The Case Against Delaware (2002) - ladon86
https://newrepublic.com/article/61902/rogue-state
======
poultron
Most of you focused on iteration and entrepreneurship should appreciate
Delaware simply for its incorporation status alone. Why does everyone
incorporate in Delaware do you ask? Is it some tax break or something purely
financial, as most people guess? Nope. It's because Delaware put a stake in
the ground a LONG time ago and said that they want to be the experts at
dealing with business law. So much so that they have their own special court
system brought over from England called the Court of Chancery, which iterates
its laws at a much faster pace than typical government to keep up with the
current business environment. This court system is comprised of Chancellors
and Justices who are known to be the best in the world at business law. And
when you take a close look at who elects the Court's officials, its strictly
divided into half Republicans and half Democrats, with mixed representation
from legal and non-legal backgrounds, same with politics. It's about as
unbiased as one can get. and from an experience perspective, the Chancellors
and Justices ONLY focus on business law cases. Would you want your business
case to be dealt with by a judge who just had a divorce case before yours and
a criminal case after yours? I wouldnt either.

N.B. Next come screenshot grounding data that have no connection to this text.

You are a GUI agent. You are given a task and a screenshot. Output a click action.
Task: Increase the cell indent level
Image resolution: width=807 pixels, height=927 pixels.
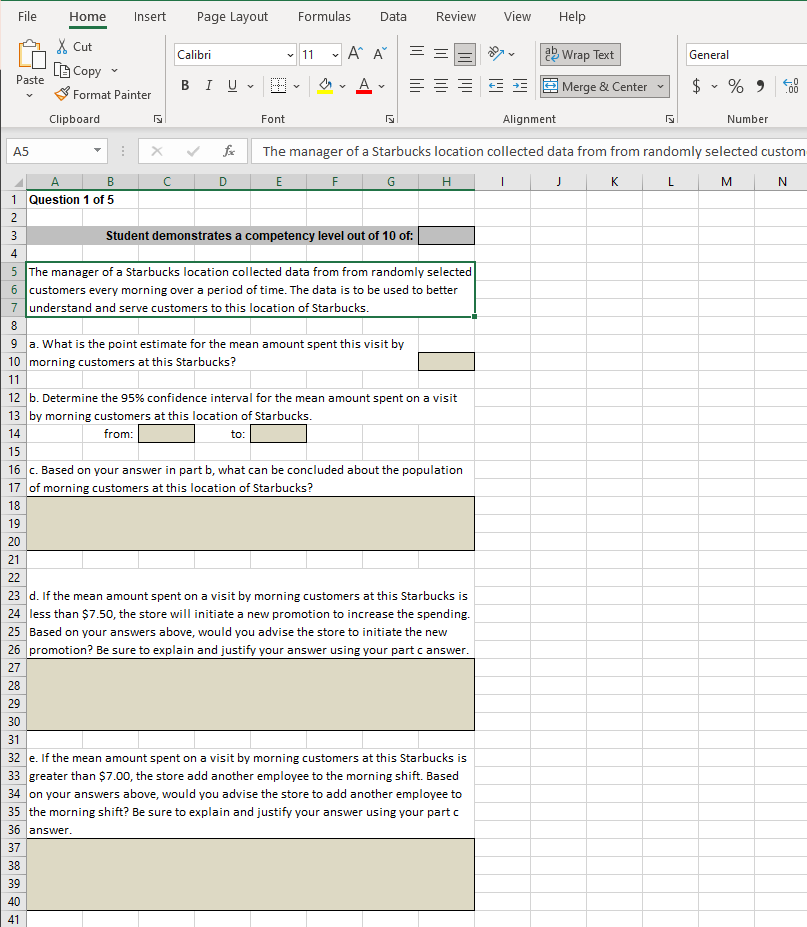520,86
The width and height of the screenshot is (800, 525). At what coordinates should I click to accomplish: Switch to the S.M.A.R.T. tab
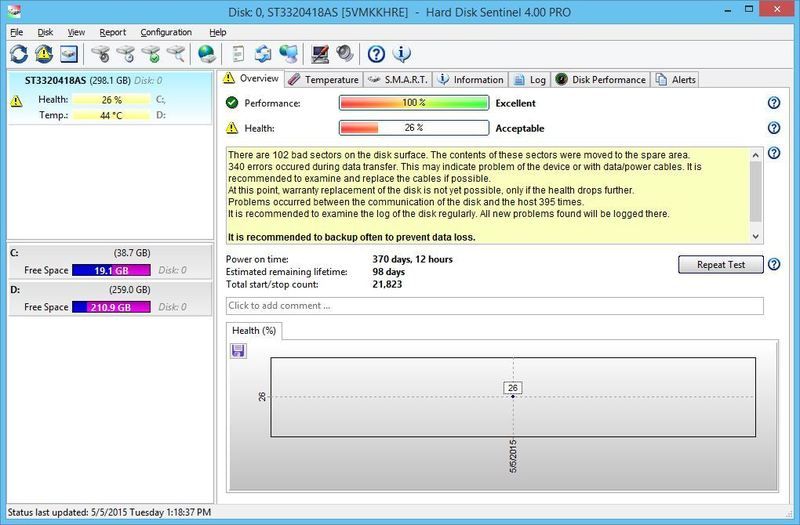(398, 79)

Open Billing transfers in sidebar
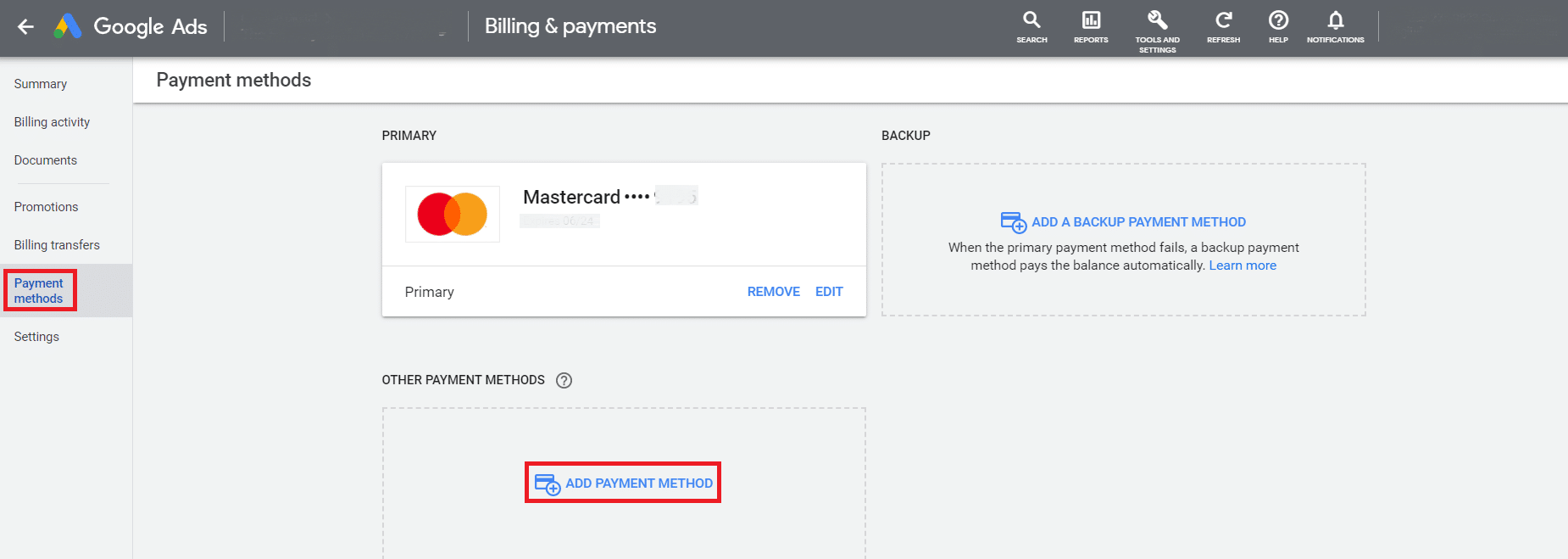(57, 245)
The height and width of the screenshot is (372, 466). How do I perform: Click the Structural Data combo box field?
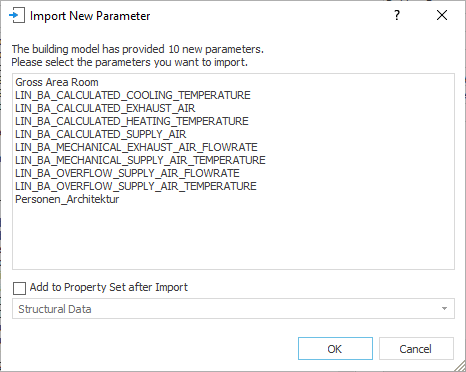pyautogui.click(x=233, y=309)
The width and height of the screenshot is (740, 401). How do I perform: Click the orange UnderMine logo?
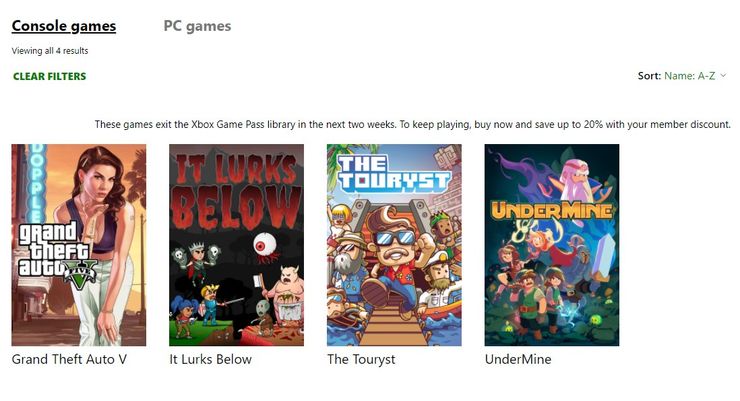coord(551,210)
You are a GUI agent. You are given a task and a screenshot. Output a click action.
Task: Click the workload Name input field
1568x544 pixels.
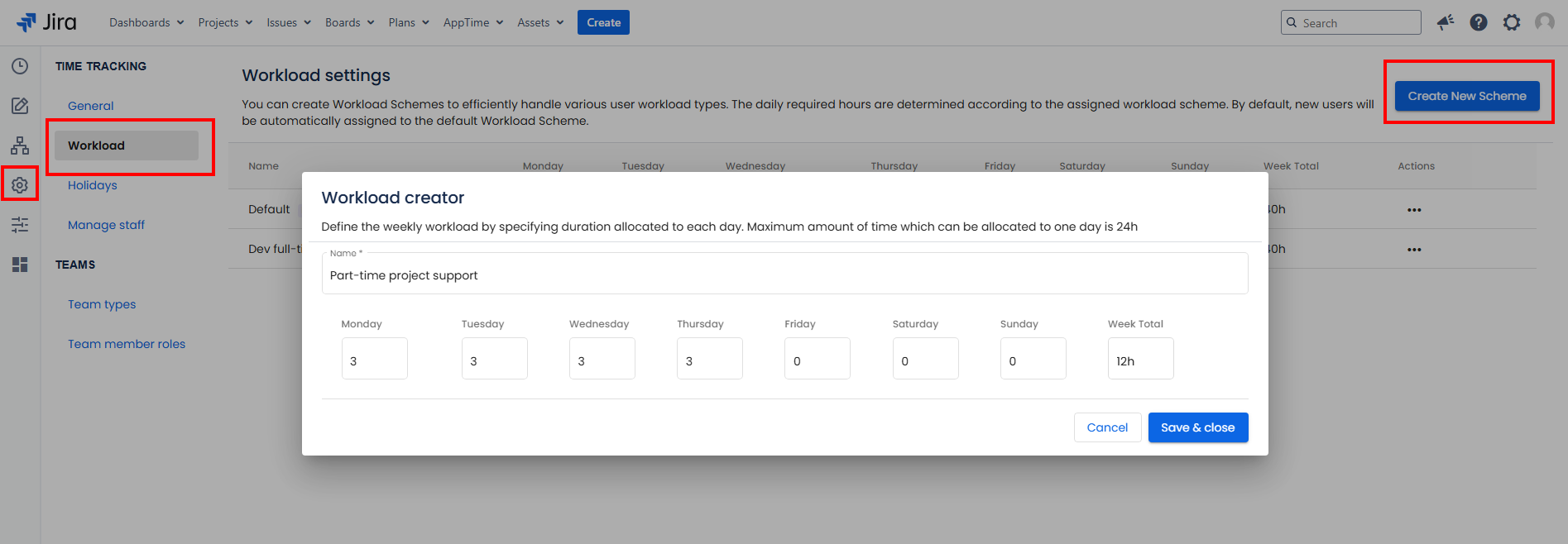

And from a development perspective, Delaware made their own Division of
Corporations almost like a lean startup with the goal of making it the EASIEST
and FASTEST way to incorporate your business, with their business hours being
24/7 with international support. You can literally incorporate your business
in 15 minutes or less. Try doing that in your home state. Look into the
history of the Division of Corporations and the Court of Chancery if you're
interested, it's a fascinating story.

So at the end of the day, when you're incorporating a company and inspecting
your fiduciary responsibilities to your future employees, shareholders,
investors and customers... you want to make sure you incorporate wherever the
Business laws are most up to date, with a fast process, a quick judicial
system that plays the game by the books and will be swift and fair with a
proven track record of extensive experience. Delaware has made itself the no-
brainer solution to all of those problems.

And for that, we should thank them (regardless of how shitty their tolls are,
ha).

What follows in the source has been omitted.